Activity: The entries must be restated exactly as written.

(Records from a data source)
---*---
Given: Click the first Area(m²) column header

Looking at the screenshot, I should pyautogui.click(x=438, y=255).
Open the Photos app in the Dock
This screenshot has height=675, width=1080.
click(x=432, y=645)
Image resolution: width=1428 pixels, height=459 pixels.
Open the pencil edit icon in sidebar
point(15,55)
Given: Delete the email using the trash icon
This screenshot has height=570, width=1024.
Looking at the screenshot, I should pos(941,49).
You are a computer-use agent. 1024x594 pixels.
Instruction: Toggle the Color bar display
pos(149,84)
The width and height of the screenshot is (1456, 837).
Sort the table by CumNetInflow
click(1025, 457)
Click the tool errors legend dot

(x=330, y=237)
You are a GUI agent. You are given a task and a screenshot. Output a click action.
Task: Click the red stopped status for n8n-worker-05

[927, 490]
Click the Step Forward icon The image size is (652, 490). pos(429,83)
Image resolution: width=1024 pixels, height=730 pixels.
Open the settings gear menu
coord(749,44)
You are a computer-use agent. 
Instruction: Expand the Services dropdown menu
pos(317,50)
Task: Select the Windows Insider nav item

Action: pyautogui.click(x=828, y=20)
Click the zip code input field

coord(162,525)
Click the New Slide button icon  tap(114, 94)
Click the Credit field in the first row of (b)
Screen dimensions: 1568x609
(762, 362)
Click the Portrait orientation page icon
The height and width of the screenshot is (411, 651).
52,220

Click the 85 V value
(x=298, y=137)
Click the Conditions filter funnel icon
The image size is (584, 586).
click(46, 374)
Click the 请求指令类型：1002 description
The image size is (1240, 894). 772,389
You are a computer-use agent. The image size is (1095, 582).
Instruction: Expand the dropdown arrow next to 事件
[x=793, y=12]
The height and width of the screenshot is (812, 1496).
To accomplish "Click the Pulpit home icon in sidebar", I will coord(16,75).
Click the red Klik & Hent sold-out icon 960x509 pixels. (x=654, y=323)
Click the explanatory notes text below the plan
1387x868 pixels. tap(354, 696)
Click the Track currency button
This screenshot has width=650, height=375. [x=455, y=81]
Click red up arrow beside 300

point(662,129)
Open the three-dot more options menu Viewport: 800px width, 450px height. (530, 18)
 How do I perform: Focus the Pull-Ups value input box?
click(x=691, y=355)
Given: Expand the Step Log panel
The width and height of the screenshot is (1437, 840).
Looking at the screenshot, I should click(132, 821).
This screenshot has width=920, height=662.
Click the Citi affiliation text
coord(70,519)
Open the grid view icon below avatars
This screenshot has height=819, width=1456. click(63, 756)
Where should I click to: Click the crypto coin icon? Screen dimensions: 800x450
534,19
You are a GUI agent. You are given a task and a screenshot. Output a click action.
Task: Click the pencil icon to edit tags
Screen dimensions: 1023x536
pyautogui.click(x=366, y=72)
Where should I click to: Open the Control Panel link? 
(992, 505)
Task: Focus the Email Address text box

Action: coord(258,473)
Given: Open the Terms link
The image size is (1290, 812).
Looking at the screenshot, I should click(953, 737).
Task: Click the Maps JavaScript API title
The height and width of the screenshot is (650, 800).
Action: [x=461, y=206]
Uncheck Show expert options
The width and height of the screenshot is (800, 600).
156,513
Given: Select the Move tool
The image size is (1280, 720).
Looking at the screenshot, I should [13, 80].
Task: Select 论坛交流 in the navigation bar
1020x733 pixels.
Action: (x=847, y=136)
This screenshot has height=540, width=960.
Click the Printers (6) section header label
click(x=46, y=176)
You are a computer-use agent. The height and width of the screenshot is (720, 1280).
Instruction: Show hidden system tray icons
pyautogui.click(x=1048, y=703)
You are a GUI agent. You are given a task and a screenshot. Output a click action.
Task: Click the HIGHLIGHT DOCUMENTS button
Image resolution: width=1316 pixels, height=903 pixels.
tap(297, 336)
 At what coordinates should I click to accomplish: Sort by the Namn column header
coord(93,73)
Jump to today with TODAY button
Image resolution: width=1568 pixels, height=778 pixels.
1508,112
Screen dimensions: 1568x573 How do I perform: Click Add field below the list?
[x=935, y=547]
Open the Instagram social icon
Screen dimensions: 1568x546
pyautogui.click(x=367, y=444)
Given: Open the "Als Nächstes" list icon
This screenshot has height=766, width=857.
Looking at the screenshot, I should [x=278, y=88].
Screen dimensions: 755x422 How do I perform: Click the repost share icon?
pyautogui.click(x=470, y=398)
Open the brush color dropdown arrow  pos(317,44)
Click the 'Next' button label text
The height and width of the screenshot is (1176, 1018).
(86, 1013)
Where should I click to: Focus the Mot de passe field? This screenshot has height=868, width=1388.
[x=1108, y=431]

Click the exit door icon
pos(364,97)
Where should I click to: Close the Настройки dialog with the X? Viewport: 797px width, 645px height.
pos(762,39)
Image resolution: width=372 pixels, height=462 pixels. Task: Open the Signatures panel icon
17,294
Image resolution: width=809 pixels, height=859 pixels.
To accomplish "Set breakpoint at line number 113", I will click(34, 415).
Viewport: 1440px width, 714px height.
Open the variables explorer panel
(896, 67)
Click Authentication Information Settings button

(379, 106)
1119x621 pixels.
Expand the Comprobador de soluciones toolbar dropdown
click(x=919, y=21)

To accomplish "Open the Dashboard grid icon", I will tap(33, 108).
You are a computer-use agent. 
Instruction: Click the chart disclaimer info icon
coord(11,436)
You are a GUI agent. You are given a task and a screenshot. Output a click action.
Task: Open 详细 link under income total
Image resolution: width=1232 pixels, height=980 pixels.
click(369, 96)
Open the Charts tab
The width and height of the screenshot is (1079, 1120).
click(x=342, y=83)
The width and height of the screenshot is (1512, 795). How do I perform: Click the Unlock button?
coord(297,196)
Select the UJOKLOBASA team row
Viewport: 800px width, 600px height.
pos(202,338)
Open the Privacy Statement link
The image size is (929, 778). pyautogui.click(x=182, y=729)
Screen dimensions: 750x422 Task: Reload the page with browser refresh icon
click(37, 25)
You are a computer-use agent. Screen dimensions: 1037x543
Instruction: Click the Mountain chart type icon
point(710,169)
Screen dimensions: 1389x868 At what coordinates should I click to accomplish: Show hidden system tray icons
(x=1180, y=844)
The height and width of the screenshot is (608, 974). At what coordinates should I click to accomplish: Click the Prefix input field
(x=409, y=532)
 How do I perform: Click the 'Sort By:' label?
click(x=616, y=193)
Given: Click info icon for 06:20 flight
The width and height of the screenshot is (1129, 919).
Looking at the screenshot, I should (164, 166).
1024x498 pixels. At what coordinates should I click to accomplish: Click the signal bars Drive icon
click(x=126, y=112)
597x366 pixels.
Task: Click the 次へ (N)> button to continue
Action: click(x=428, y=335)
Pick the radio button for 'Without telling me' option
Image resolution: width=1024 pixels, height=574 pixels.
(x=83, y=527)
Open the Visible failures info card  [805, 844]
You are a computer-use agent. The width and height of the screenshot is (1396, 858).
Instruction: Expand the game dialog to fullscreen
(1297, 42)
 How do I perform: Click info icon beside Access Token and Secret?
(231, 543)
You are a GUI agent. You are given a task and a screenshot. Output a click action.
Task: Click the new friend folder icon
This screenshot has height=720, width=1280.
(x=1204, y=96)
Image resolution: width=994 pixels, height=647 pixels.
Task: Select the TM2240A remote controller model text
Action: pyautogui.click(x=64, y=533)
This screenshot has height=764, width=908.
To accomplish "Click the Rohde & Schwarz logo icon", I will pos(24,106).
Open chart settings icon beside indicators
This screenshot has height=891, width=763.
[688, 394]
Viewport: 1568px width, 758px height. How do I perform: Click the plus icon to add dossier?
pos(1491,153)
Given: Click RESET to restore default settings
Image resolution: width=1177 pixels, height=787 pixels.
---*---
Solution:
Given: Click the first Area(m²) column header

Looking at the screenshot, I should pyautogui.click(x=438, y=255).
Open the Photos app in the Dock
This screenshot has height=675, width=1080.
click(x=432, y=645)
Image resolution: width=1428 pixels, height=459 pixels.
Open the pencil edit icon in sidebar
point(15,55)
Given: Delete the email using the trash icon
This screenshot has height=570, width=1024.
Looking at the screenshot, I should pos(941,49).
You are a computer-use agent. 1024x594 pixels.
Instruction: Toggle the Color bar display
pos(149,84)
The width and height of the screenshot is (1456, 837).
Sort the table by CumNetInflow
click(1025, 457)
Click the tool errors legend dot

(x=330, y=237)
You are a GUI agent. You are given a task and a screenshot. Output a click action.
Task: Click the red stopped status for n8n-worker-05

[927, 490]
Click the Step Forward icon The image size is (652, 490). pos(429,83)
Image resolution: width=1024 pixels, height=730 pixels.
Open the settings gear menu
coord(749,44)
You are a computer-use agent. 
Instruction: Expand the Services dropdown menu
pos(317,50)
Task: Select the Windows Insider nav item

Action: pyautogui.click(x=828, y=20)
Click the zip code input field

coord(162,525)
Click the New Slide button icon  tap(114, 94)
Click the Credit field in the first row of (b)
Screen dimensions: 1568x609
(762, 362)
Click the Portrait orientation page icon
The height and width of the screenshot is (411, 651).
52,220

Click the 85 V value
(x=298, y=137)
Click the Conditions filter funnel icon
The image size is (584, 586).
click(46, 374)
Click the 请求指令类型：1002 description
The image size is (1240, 894). 772,389
You are a computer-use agent. The image size is (1095, 582).
Instruction: Expand the dropdown arrow next to 事件
[x=793, y=12]
The height and width of the screenshot is (812, 1496).
To accomplish "Click the Pulpit home icon in sidebar", I will coord(16,75).
Click the red Klik & Hent sold-out icon 960x509 pixels. (x=654, y=323)
Click the explanatory notes text below the plan
1387x868 pixels. tap(354, 696)
Click the Track currency button
This screenshot has width=650, height=375. [x=455, y=81]
Click red up arrow beside 300

point(662,129)
Open the three-dot more options menu Viewport: 800px width, 450px height. (530, 18)
 How do I perform: Focus the Pull-Ups value input box?
click(x=691, y=355)
Given: Expand the Step Log panel
The width and height of the screenshot is (1437, 840).
Looking at the screenshot, I should click(132, 821).
This screenshot has width=920, height=662.
Click the Citi affiliation text
coord(70,519)
Open the grid view icon below avatars
This screenshot has height=819, width=1456. click(63, 756)
Where should I click to: Click the crypto coin icon? Screen dimensions: 800x450
534,19
You are a GUI agent. You are given a task and a screenshot. Output a click action.
Task: Click the pencil icon to edit tags
Screen dimensions: 1023x536
pyautogui.click(x=366, y=72)
Where should I click to: Open the Control Panel link? 
(992, 505)
Task: Focus the Email Address text box

Action: coord(258,473)
Given: Open the Terms link
The image size is (1290, 812).
Looking at the screenshot, I should click(953, 737).
Task: Click the Maps JavaScript API title
The height and width of the screenshot is (650, 800).
Action: [x=461, y=206]
Uncheck Show expert options
The width and height of the screenshot is (800, 600).
156,513
Given: Select the Move tool
The image size is (1280, 720).
Looking at the screenshot, I should [13, 80].
Task: Select 论坛交流 in the navigation bar
1020x733 pixels.
Action: (x=847, y=136)
This screenshot has height=540, width=960.
Click the Printers (6) section header label
click(x=46, y=176)
You are a computer-use agent. The height and width of the screenshot is (720, 1280).
Instruction: Show hidden system tray icons
pyautogui.click(x=1048, y=703)
You are a GUI agent. You are given a task and a screenshot. Output a click action.
Task: Click the HIGHLIGHT DOCUMENTS button
Image resolution: width=1316 pixels, height=903 pixels.
tap(297, 336)
 At what coordinates should I click to accomplish: Sort by the Namn column header
coord(93,73)
Jump to today with TODAY button
Image resolution: width=1568 pixels, height=778 pixels.
1508,112
Screen dimensions: 1568x573 How do I perform: Click Add field below the list?
[x=935, y=547]
Open the Instagram social icon
Screen dimensions: 1568x546
pyautogui.click(x=367, y=444)
Given: Open the "Als Nächstes" list icon
This screenshot has height=766, width=857.
Looking at the screenshot, I should [x=278, y=88].
Screen dimensions: 755x422 How do I perform: Click the repost share icon?
pyautogui.click(x=470, y=398)
Open the brush color dropdown arrow  pos(317,44)
Click the 'Next' button label text
The height and width of the screenshot is (1176, 1018).
(86, 1013)
Where should I click to: Focus the Mot de passe field? This screenshot has height=868, width=1388.
[x=1108, y=431]

Click the exit door icon
pos(364,97)
Where should I click to: Close the Настройки dialog with the X? Viewport: 797px width, 645px height.
pos(762,39)
Image resolution: width=372 pixels, height=462 pixels. Task: Open the Signatures panel icon
17,294
Image resolution: width=809 pixels, height=859 pixels.
To accomplish "Set breakpoint at line number 113", I will click(34, 415).
Viewport: 1440px width, 714px height.
Open the variables explorer panel
(896, 67)
Click Authentication Information Settings button

(379, 106)
1119x621 pixels.
Expand the Comprobador de soluciones toolbar dropdown
click(x=919, y=21)

To accomplish "Open the Dashboard grid icon", I will tap(33, 108).
You are a computer-use agent. 
Instruction: Click the chart disclaimer info icon
coord(11,436)
You are a GUI agent. You are given a task and a screenshot. Output a click action.
Task: Open 详细 link under income total
Image resolution: width=1232 pixels, height=980 pixels.
click(369, 96)
Open the Charts tab
The width and height of the screenshot is (1079, 1120).
click(x=342, y=83)
The width and height of the screenshot is (1512, 795). How do I perform: Click the Unlock button?
coord(297,196)
Select the UJOKLOBASA team row
Viewport: 800px width, 600px height.
pos(202,338)
Open the Privacy Statement link
The image size is (929, 778). pyautogui.click(x=182, y=729)
Screen dimensions: 750x422 Task: Reload the page with browser refresh icon
click(37, 25)
You are a computer-use agent. Screen dimensions: 1037x543
Instruction: Click the Mountain chart type icon
point(710,169)
Screen dimensions: 1389x868 At what coordinates should I click to accomplish: Show hidden system tray icons
(x=1180, y=844)
The height and width of the screenshot is (608, 974). At what coordinates should I click to accomplish: Click the Prefix input field
(x=409, y=532)
 How do I perform: Click the 'Sort By:' label?
click(x=616, y=193)
Given: Click info icon for 06:20 flight
The width and height of the screenshot is (1129, 919).
Looking at the screenshot, I should (164, 166).
1024x498 pixels. At what coordinates should I click to accomplish: Click the signal bars Drive icon
click(x=126, y=112)
597x366 pixels.
Task: Click the 次へ (N)> button to continue
Action: click(x=428, y=335)
Pick the radio button for 'Without telling me' option
Image resolution: width=1024 pixels, height=574 pixels.
(x=83, y=527)
Open the Visible failures info card  [805, 844]
You are a computer-use agent. The width and height of the screenshot is (1396, 858).
Instruction: Expand the game dialog to fullscreen
(1297, 42)
 How do I perform: Click info icon beside Access Token and Secret?
(231, 543)
You are a GUI agent. You are given a task and a screenshot. Output a click action.
Task: Click the new friend folder icon
This screenshot has height=720, width=1280.
(x=1204, y=96)
Image resolution: width=994 pixels, height=647 pixels.
Task: Select the TM2240A remote controller model text
Action: pyautogui.click(x=64, y=533)
This screenshot has height=764, width=908.
To accomplish "Click the Rohde & Schwarz logo icon", I will pos(24,106).
Open chart settings icon beside indicators
This screenshot has height=891, width=763.
[688, 394]
Viewport: 1568px width, 758px height. How do I perform: Click the plus icon to add dossier?
pos(1491,153)
Given: Click RESET to restore default settings
Image resolution: width=1177 pixels, height=787 pixels.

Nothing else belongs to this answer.